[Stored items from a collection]
------------------------------------------------------------------------
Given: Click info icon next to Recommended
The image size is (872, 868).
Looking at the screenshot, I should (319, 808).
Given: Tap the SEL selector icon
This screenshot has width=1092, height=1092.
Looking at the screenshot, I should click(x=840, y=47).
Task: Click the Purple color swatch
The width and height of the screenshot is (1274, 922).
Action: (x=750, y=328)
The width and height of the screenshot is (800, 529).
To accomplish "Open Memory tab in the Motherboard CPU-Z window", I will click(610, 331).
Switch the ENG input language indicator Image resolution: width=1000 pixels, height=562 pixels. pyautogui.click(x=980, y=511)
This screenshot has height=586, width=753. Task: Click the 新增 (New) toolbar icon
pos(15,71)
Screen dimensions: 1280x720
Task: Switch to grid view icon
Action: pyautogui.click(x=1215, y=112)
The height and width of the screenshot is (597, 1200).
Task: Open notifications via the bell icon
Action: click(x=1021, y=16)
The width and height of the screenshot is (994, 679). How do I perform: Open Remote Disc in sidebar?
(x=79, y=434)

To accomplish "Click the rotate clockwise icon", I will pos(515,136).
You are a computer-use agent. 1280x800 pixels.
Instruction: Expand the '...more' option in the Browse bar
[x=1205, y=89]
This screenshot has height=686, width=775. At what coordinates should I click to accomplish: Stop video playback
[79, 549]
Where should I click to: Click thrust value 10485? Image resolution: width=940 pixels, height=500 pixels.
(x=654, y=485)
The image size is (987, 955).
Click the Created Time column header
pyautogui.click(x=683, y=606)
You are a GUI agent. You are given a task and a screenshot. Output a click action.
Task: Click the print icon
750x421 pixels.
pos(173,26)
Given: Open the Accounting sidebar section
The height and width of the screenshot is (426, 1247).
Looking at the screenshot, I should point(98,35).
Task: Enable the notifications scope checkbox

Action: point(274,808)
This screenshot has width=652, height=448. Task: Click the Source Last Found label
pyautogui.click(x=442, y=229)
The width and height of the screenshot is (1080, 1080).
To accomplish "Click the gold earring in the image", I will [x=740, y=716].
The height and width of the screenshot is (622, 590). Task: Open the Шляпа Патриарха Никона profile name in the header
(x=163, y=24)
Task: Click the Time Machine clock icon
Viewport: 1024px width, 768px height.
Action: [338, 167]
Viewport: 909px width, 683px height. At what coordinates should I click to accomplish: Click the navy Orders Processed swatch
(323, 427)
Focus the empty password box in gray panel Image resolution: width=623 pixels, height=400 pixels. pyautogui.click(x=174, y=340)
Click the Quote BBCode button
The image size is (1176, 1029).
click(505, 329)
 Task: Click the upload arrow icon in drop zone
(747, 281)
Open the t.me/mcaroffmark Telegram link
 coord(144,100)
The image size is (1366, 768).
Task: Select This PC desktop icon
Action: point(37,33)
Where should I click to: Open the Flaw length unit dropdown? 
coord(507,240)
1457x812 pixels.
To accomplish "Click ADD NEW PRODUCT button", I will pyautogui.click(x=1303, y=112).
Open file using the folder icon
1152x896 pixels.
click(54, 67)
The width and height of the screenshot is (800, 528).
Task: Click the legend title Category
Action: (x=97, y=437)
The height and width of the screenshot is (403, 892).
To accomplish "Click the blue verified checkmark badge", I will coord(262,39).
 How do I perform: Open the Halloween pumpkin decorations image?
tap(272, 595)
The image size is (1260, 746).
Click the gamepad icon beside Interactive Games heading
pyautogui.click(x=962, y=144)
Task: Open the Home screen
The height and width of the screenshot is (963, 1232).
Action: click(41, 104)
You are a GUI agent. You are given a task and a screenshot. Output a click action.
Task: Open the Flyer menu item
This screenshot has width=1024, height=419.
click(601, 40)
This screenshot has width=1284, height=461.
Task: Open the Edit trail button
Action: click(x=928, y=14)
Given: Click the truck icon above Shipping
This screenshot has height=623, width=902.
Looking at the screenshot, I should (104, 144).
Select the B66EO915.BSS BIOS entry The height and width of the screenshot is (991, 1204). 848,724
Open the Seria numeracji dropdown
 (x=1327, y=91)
------------------------------------------------------------------------
PROBLEM TO WORK ON: Where a line of the data above includes "will", copy that line.

SOLUTION BELOW:
To accomplish "Open Memory tab in the Motherboard CPU-Z window", I will click(610, 331).
To accomplish "Click the rotate clockwise icon", I will pos(515,136).
To accomplish "Click the gold earring in the image", I will [x=740, y=716].
To accomplish "Click ADD NEW PRODUCT button", I will pyautogui.click(x=1303, y=112).
To accomplish "Click the blue verified checkmark badge", I will coord(262,39).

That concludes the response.